Her absence meant the bill was one vote short, forcing the sponsors to make a choice: Seek a deal with Polis, delay again or try to flip a holdout.

After the Senate spent the first half of Thursday debating a contentious labor unions bill (which is also opposed by Polis), Sullivan and Gonzales arrived at option one that night. Republicans had spent much of the previous four hours filibustering, in part to express legitimate opposition to the bill and in part to give space for negotiations to continue.

Jaquez Lewis did not return a text seeking comment Thursday. She is currently under investigation for allegedly mistreating her aides. The ethics committee investigating her, which will deliberate next week and could ultimately seek her expulsion from the legislature, is chaired by Gonzales.

More details on bill changes

Under the gun bill’s newly negotiated terms, a person could still buy otherwise-banned weapons under certain conditions. If the person has previously completed a hunter’s safety course, they then would need to take a four-hour class and pass both an exam and a background check.

If they haven’t completed hunter’s safety, then they would need to take a 12-hour course, then the exam and the background vetting.

Another amendment passed late Thursday exempted a slew of common hunting rifles from the proposed ban, plus some firearms that are old enough to have seen service in World War II.

The carveouts did not change opposition from the Senate’s minority Republican caucus: After the deal was announced, Senate Minority Leader Paul Lundeen said the training requirements sought to make a right — that of owning firearms — into a privilege.

Throughout the day, Senate Republicans had said the bill violated the 2nd Amendment — which Sen. John Carson of Douglas County quoted from the chamber’s floor — and that it would do little to stop gun violence.

The bill “is far more sweeping than anything we’ve seen in this country,” said Sen. Lisa Frizell, a Castle Rock Republican, said Thursday afternoon. “… Unfortunately, we are still not addressing the problems that are causing these really horrific mass shootings. And they are — they’re tragedies. … But those aren’t happening because of a gun. It’s happening because the person pulling the trigger is suffering from mental illness.”

Though the changes place the bill on a path to Polis’ desk, the training carveout resettles the measure into a new orientation.

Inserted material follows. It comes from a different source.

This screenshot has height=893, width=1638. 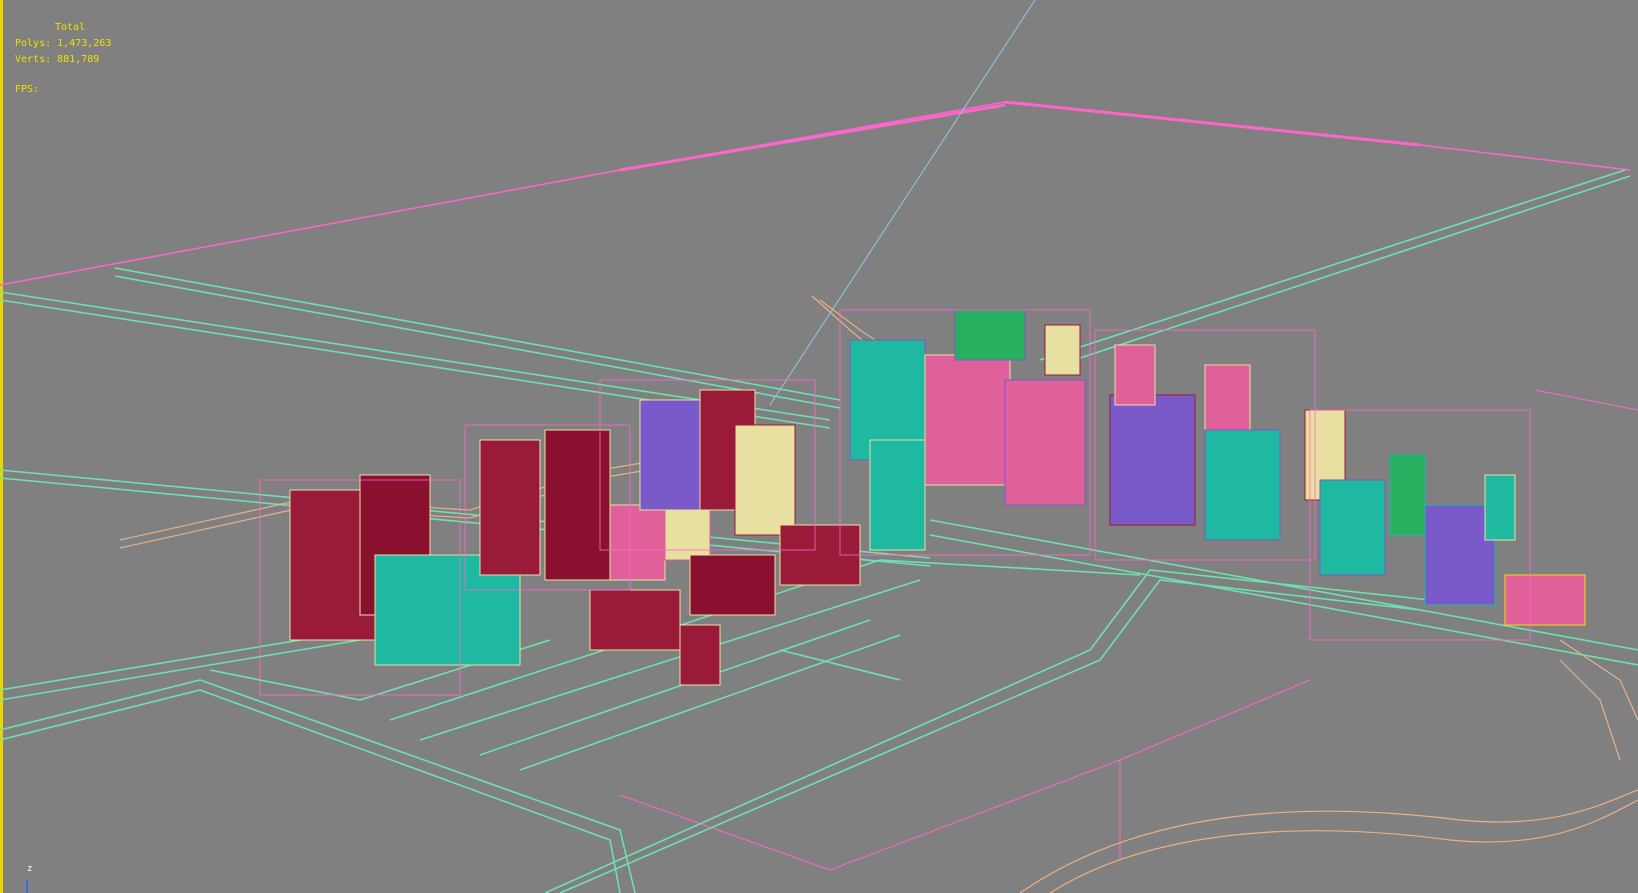 I want to click on polys-label: Polys:, so click(x=34, y=44).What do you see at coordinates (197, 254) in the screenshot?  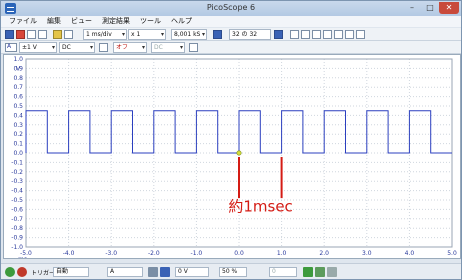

Initially, supporters pitched it as a way to enforce the state’s decade-old ban on high-capacity magazines. Sullivan began Thursday’s debate by accusing gun shops of ignoring that ban, and he pointed to recent mass shootings — at the Boulder King Soopers and Colorado Springs’ Club Q — as examples of gunmen who’d obtained the magazines anyway.

But with the compromise amendment, the bill now has less to do with escalating enforcement of the magazine ban, as it would still allow gun stores to sell weapons that use the magazines to certain buyers.

Shortly before midnight Thursday, Gonzales acknowledged that the bill’s intent had shifted in some ways. She said it would still significantly limit the sale of certain high-powered weapons.

Ultimately, she said, the bill “is about stopping the next mass shooting.”